All PostsFeaturesReflections on The Death and Life of Great Halcyon RCs and Saga Courtyard

Story | Thomas Bean (they/them)

Image | Avery Huang (she/her)

I first planned and drafted The Death and Life of Great Halcyon RCs around 2 years ago after reading Jane Jacobs’ analysis of downtown spaces in an urban studies class. At the time, I discussed my observations about Yale-NUS courtyards with my close friends and found that many felt excited when theorising the relationships between the physical structures of the courtyard and the life that takes place within them, so I proceeded to pitch the article to The Octant and got it published. I had fun writing it as it was the first time I had ever taken such a strong stance on an issue and written such a polemical piece.

I have told my friends why I, a proud Sagan, dedicated a large part of the article to heavily criticise the physical structure of Saga Courtyard but I do not think my reasons are widely known. I intentionally wanted to give Saga the most space in the article as I loved it most amongst the three RCs. I wanted to inspire people to converse and dream about how we could transform Saga Courtyard so that it would become YNC’s indisputable best courtyard. To achieve this, I went as far as saying “For dramatic purposes, let us declare it (Saga Courtyard) dead.”  The most controversial line in the entire article, and one that I still find somewhat hilarious, definitely made Sagans and others in the YNC community laugh and offended a Sagan or two. Most importantly though, I think that line and the general passion conveyed through the article brought about a renewed appreciation for the courtyards. People read it, it sparked conversation and many discussed the article with me afterwards.

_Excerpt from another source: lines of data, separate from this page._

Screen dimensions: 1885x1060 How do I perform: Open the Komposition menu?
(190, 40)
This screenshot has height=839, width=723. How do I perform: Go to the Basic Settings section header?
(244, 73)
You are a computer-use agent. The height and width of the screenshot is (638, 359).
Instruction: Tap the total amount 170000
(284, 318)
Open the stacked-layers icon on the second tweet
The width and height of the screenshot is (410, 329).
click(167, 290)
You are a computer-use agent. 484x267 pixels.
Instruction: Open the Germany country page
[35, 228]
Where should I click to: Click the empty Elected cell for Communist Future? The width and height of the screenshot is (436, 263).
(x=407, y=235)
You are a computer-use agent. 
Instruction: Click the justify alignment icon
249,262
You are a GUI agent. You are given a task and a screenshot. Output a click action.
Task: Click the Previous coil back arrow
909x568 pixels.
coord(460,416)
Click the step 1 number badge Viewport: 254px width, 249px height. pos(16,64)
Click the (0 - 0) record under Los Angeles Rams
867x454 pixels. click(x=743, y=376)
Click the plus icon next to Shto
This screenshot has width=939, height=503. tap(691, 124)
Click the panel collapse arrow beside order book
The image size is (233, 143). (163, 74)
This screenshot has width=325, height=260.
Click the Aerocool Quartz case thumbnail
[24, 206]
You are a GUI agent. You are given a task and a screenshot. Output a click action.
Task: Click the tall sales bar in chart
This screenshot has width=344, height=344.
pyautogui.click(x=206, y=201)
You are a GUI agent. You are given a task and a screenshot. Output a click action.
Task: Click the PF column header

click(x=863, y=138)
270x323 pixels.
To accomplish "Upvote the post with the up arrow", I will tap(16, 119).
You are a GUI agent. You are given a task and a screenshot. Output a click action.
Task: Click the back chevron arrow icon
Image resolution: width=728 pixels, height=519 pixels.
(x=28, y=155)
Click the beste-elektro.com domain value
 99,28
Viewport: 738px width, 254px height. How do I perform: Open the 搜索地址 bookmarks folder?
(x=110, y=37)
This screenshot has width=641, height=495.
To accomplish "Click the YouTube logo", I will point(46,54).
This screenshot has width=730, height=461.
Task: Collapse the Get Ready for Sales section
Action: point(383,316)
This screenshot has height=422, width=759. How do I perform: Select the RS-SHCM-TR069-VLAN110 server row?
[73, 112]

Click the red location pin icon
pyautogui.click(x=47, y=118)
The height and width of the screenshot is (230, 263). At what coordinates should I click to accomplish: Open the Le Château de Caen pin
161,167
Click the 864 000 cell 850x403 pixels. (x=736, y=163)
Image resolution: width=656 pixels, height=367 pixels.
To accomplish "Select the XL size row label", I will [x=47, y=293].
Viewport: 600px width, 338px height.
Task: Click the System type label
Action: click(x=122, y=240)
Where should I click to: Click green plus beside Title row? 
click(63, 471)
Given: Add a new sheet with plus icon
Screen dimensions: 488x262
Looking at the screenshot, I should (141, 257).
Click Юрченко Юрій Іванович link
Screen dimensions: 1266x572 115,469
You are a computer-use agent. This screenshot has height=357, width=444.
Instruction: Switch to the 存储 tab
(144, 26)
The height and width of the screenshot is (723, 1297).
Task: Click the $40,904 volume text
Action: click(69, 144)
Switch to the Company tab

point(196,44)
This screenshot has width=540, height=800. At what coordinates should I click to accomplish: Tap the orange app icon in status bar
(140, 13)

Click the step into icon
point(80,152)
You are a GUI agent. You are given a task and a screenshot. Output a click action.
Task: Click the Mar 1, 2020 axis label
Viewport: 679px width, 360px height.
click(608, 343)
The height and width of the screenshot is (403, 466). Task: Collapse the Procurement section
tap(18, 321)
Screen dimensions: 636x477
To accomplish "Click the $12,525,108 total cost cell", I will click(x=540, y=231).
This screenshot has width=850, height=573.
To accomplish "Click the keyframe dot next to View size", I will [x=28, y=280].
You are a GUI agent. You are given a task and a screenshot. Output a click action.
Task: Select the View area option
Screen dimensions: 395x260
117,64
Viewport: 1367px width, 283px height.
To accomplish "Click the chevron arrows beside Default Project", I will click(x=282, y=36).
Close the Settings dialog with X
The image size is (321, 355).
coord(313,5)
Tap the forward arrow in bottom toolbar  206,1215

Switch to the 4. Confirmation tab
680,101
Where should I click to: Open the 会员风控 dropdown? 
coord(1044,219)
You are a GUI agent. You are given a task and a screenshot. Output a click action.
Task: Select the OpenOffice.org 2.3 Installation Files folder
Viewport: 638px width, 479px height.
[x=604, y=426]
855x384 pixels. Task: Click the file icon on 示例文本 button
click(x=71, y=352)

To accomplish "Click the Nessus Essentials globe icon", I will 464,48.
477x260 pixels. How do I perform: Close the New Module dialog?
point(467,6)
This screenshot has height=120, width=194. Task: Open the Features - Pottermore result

I did not expect the article to have the impact it did. Initially, I felt really happy when I heard that the Residential College offices and Dean of Students’ office were circulating the article around internally, reading it, and having meetings about it. In the following semesters after the Octant published the article, Saga Courtyard arguably hosted more events than the more central Elm Courtyard. This was made possible by the dedication of the Rector Khoo, AD Paul, the RLOs Tinesh and Gabriel, and the very enthusiastic first-year students that ran the Saga College Council. The Class of 25’ injected energy, enthusiasm, and spirit that Saga had never seen and made it livelier than ever. Many other factors, including the loosening of pandemic restrictions and Saga’s unique College Council structure, made the above possible but I like to think that the article I wrote had small part to play in rejuvenating Saga as a space and highlighting activity in the courtyard as core to an amazing RC experience.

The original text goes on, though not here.